ASSOCIATED PRESS
Published — Thursday 12 November 2015
SHARM EL-SHEIKH: Tourism bookings in Egypt’s main Red Sea resort of Sharm El-Sheikh have plunged in the wake of a Russian plane crash, officials said Wednesday, amid fears the airliner may have been downed by a bomb.
Some 80 percent of reservations have been canceled and at least 40 percent of tourists have left the Egyptian resort since the crash, said Hussein Fawzy, head of the region’s chamber of tourist facilities.
“They are not going to come back again. We will have nothing but a few Ukrainians and Belarusians,” he said by telephone.

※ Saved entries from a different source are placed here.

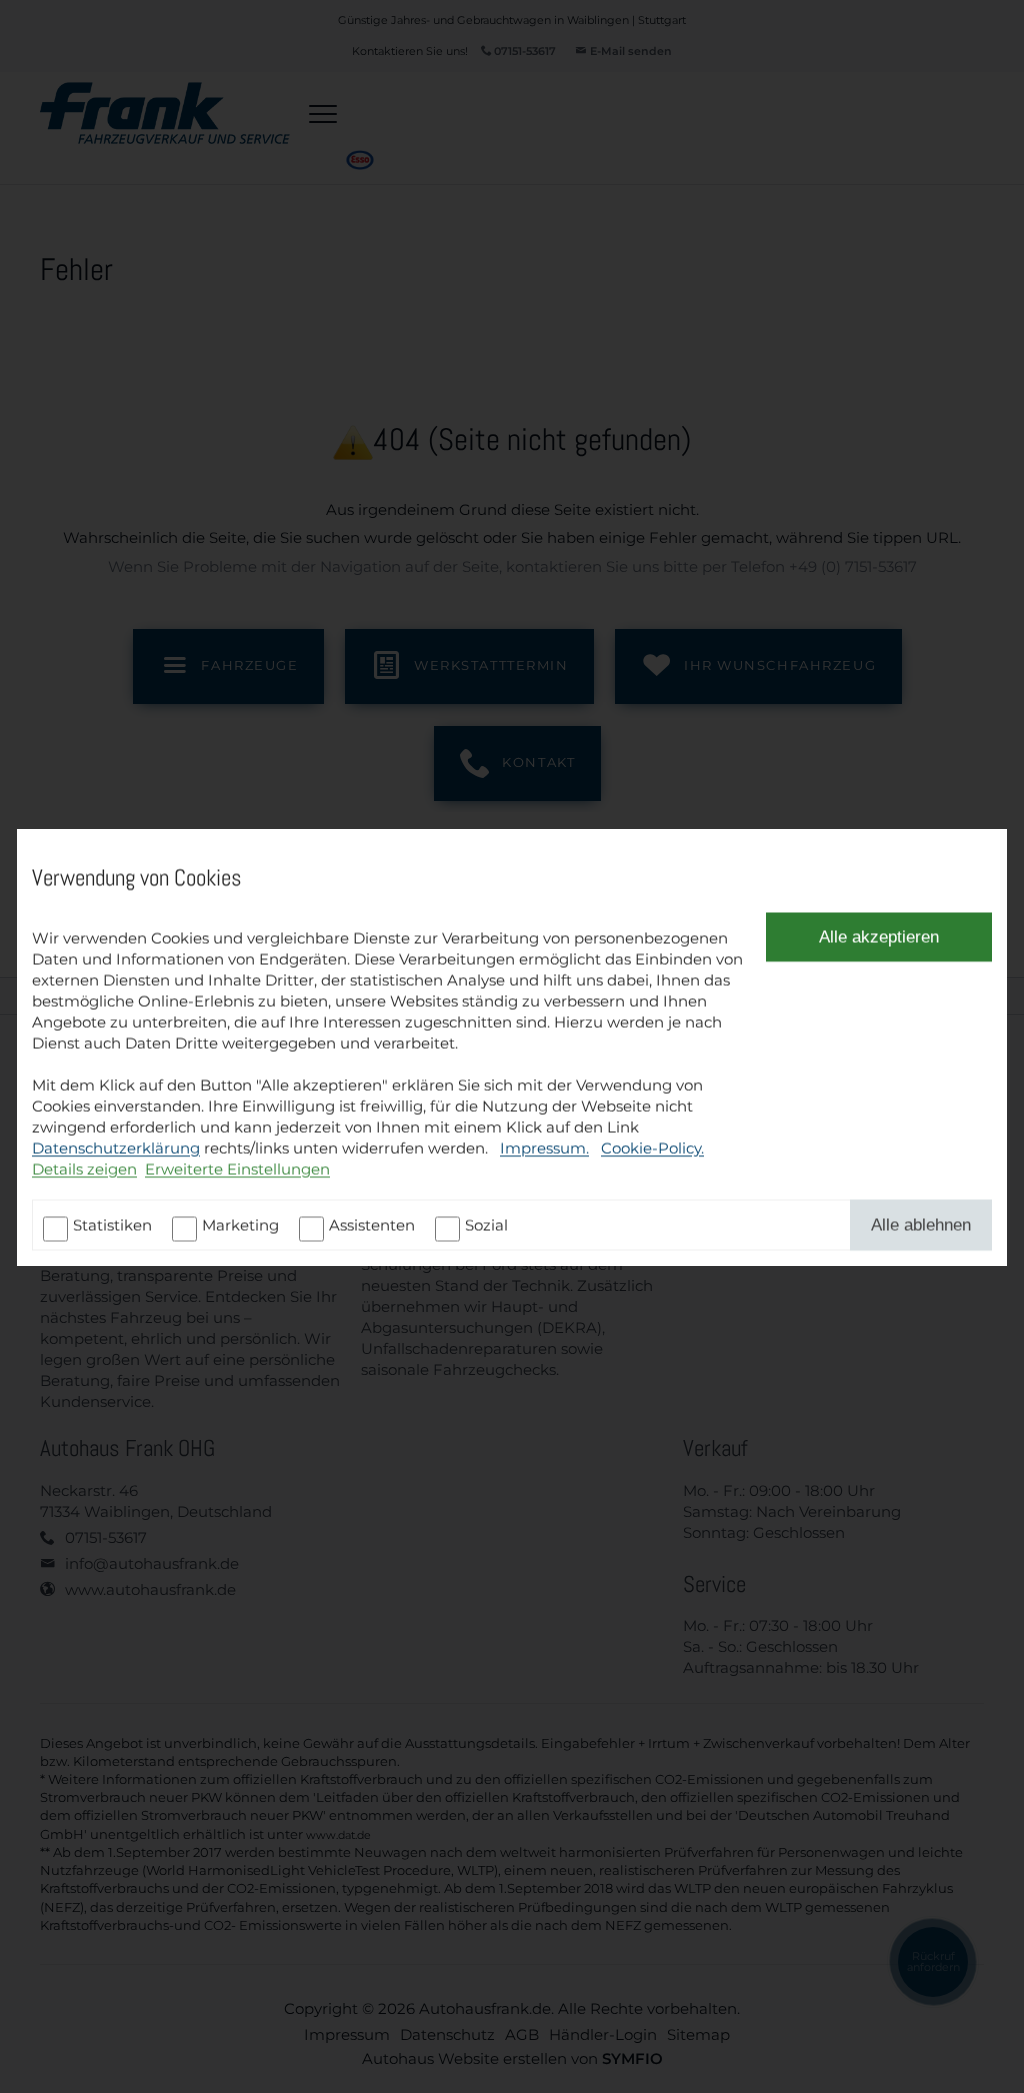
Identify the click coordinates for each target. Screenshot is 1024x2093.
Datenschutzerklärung (116, 1147)
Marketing (240, 1224)
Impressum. (544, 1147)
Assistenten (372, 1224)
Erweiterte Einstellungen (237, 1168)
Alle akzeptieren (879, 936)
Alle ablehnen (921, 1224)
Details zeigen (84, 1168)
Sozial (486, 1224)
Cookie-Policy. (652, 1147)
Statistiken (112, 1224)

Moscow has banned all flights to Egypt for at least several months, a severe blow for the tourism industry during the peak season for Russian visitors. Britain and Ireland have suspended flights to Sharm el-Sheikh.
US and British officials say the cause of the Oct. 31 crash, which killed all 224 people on board, was likely a bomb planted on the plane.
Earlier Wednesday, Egyptian President Abdel-Fattah El-Sisi made a surprise visit to the Sharm airport.
“Our visit today aims to reassure people inside and outside Egypt,” El-Sisi said after greeting some foreign tourists and wading through a packed terminal. “We want people who come here to be secure and safe and to live and go back safely to their countries,” he told private Egyptian broadcaster CBC.
Also Wednesday, a Russian search and rescue team that was brought to Egypt after the crash flew home to Moscow. The team of 48 had been recovering bodies at the crash site, some 70 km south of the peninsula’s northern city of El-Arish.